Do people on other platforms have so many security issues that Apple's measures are justified?

Windows may be better but any of us born before the 90s may still have PTSD from all the pain of troubleshooting malware infestations. 17 years ago I was the primary developer of a commercial Java web app and wanted nothing to do with support phone calls but on many I had to walk our web app users through the installation of Spybot Search & Destroy just so they could get rid of something interfering with their usage of our product!

I was traumatized a few weeks ago when my parents sent me a particularly jarring video of their Windows computer with audio playing telling them to call a number to get rid of something nefarious-sounding but quickly Googled it and realized it was a bunch of popup browser pop ups pretending to be worse than they were. I don’t run into stuff like that when using Firefox on my MacBook.

I would say no. Windows/Linux machines are generally secure.

I think it matters a lot what you consider "Secure" to mean. Most security people are focused on stopping an attacker from remotely installing and executing malicious code on your device. Huge amount of effort is dedicated by security people to adding hardware to stop buffer over runs, make memory protected, signing code and so on, to stop these types of attacks. A more locked down system like iOS/Android is at least in theory more secure then a device ruining Windows and especially Linux, that lets the user install and run what ever they want.

If you on the other hand define security as in control over your device and your data, then the Mobile devices are terrible. A lot of apps are full of "telemetry" (read spyware) that in practice makes most Mobile device leaks a huge amount of data. You have very little control over this. This is an attack vector that is mostly ignored by these companies, because they dont see it as an attack vector, but rather as a revenue stream.
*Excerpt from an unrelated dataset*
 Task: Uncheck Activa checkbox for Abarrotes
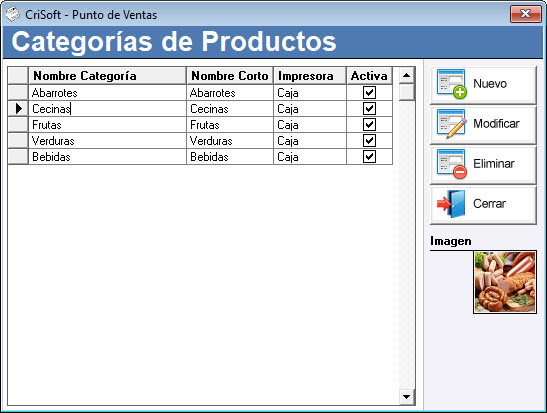tap(369, 93)
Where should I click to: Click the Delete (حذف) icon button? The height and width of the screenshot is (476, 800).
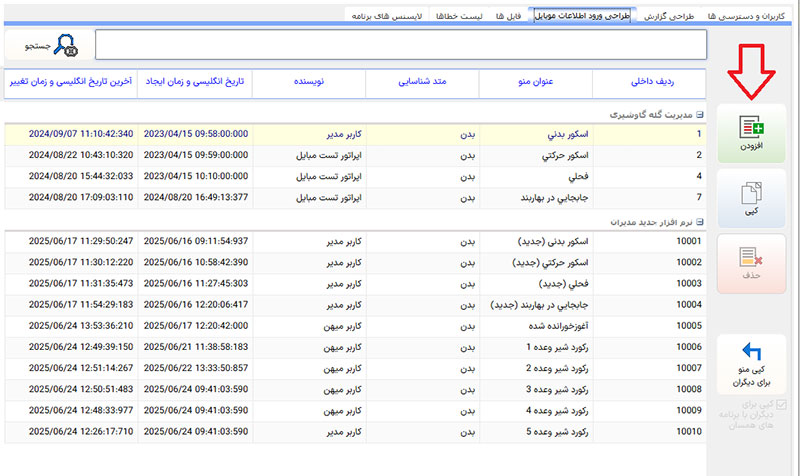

I think we need regulation that any API in the OS cannot be closed and end user should be given all keys. Current situation is untenable.
People really want to believe these corporations are charitable organizations, not inhuman slow AIs optimizing for profit. The propaganda departments of these corporations really do a number on people.
I read the article and you seem to sidestep all the arguments and facts they present, instead just saying their a brainwashed by propaganda. Not as convincing an argument, sadly.
The internet is a malicious place, filled with the non-technical and uninformed.

I guess we’ll wait for you to design a better trust-based system that allows you to stop malicious software from executing on N different machines without needing N users to do anything.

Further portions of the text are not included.